Structures for private equity funds may involve the formation of other vehicles to account for certain structuring needs of one or more groups of investors. In some cases, these entities are formed after the fund itself is established as the need for them arises. These vehicles can include parallel funds, alternative investment vehicles, feeder funds and co-investment vehicles.  These terms are summarised below; however, please note that they are not definitive.

  • Parallel Funds
    Parallel funds are investment vehicles generally formed to invest and divest in the same investments at the same time as the main fund. They are formed under substantially the same terms as the main fund, with specific differences in terms to the extent required to accommodate the requirements applicable to the investors in the parallel fund.
  • Alternative Investment Vehicles
    Alternative investment vehicles are special purpose investment vehicles formed to accommodate the structuring needs of the fund (or its investors) in connection with one or more particular investments. Unlike a parallel fund, which is designed as an umbrella entity for investors to participate as an alternative to the main fund, an alternative investment vehicle is formed so that investors who have subscribed to the main fund (or a parallel fund) can take advantage of efficient structures to hold specific assets if the fund is not the optimal investment vehicle for a particular investment.
  • Feeder Funds
    Feeder funds are special purpose vehicles formed by a fund to accommodate investment in the fund by one or more investors.
  • Co-Investment Vehicles
    Co-investment vehicles are investment entities formed by the sponsor to co-invest alongside the fund (and its parallel funds) in specific fund investments. Unlike parallel funds or alternative investment vehicles, these do not necessarily have the same investment terms or fees as the fund.

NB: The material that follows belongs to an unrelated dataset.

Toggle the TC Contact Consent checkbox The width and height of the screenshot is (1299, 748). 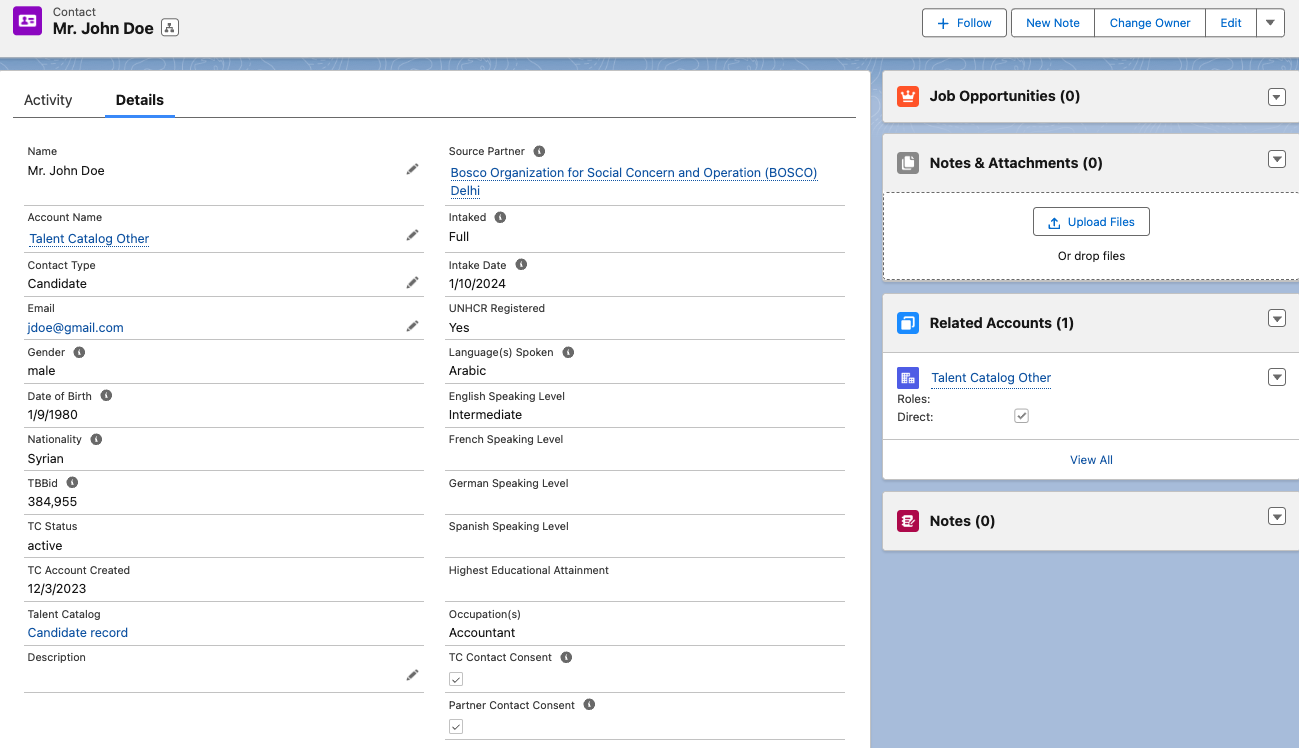[x=456, y=679]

GFSC’s Approach to the Authorisation/Registration of Private Equity Funds

It is quite common for parallel funds, alternative investment vehicles, feeder funds and co-investment vehicles to be established in Guernsey and administered by the same Designated Manager as the private equity fund. Should one or more of these vehicles have the attributes of a collective investment scheme, as defined in the Protection of Investors (Bailiwick of Guernsey) Law, 1987, as amended (“the POI law”), and are intimately connected to the private equity fund, the GFSC will consider authorising/registering a basket of entities as one collective investment scheme.  Please note that the Commission will require a robust argument as to why a vehicle should form part of a basket of entities rather than be separately authorised/registered under the POI Law.

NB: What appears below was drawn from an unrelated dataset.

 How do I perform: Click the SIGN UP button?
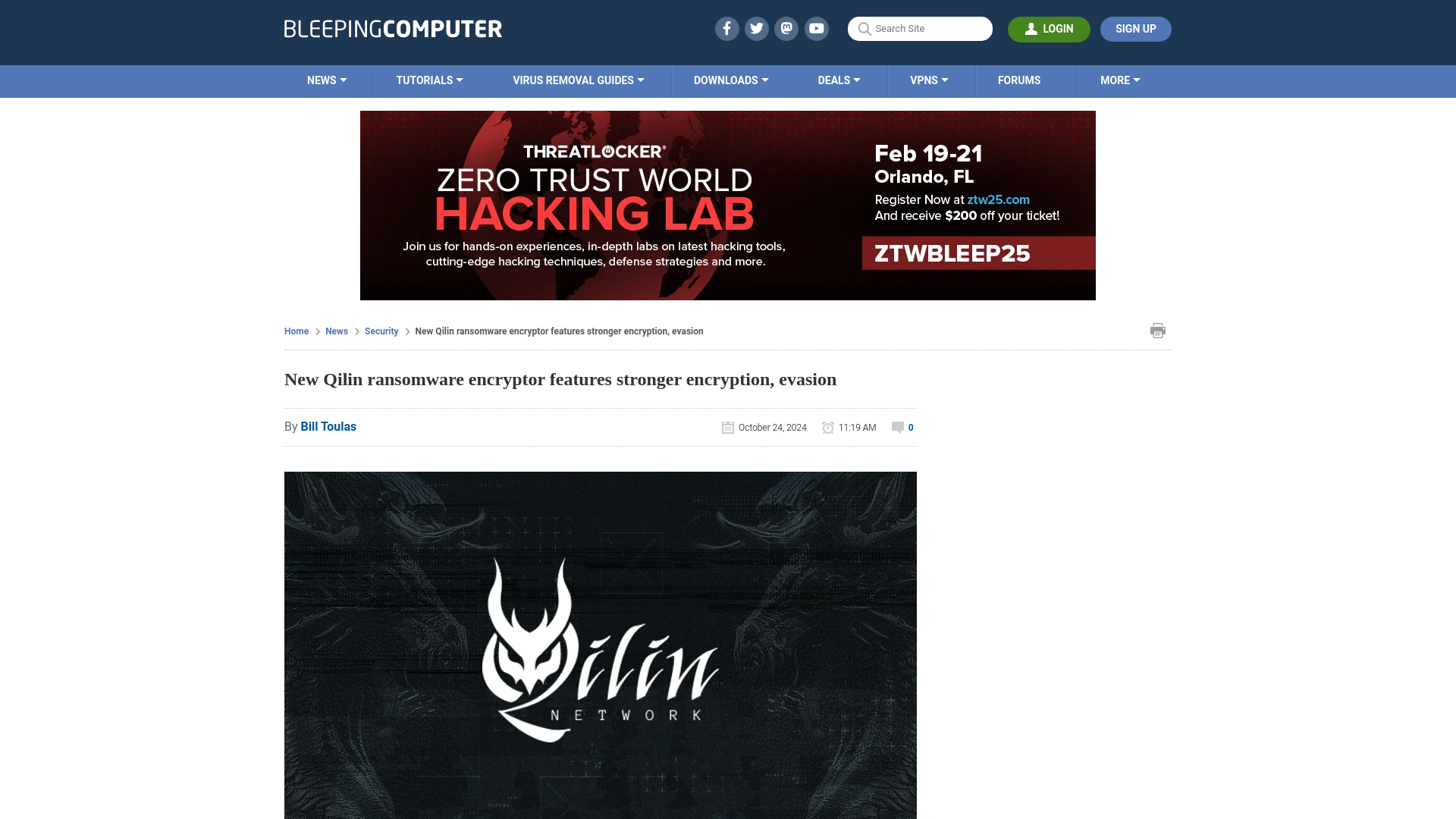pyautogui.click(x=1136, y=29)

In the interests of clarity and transparency, the GFSC would suggest that any application for authorisation/registration of a private equity fund consisting of a basket of entities should be made in a “generic” name, relevant to all of the constituent parts, rather than in the name of one of the constituent parts. Any letter of authorisation/registration for such a “basket” fund would then be issued in the generic name, but also naming the specific entities which constitute the fund.  This would then facilitate the addition (or removal) of further entities to the fund in a meaningful manner.

It would also be expected that the offering documentation relating to such a fund should reflect the fact that each constituent entity is part of a larger fund consisting of other entities, and also that any authorisation/registration has been granted to the fund as a whole, rather than specifically to certain entities constituting such a fund.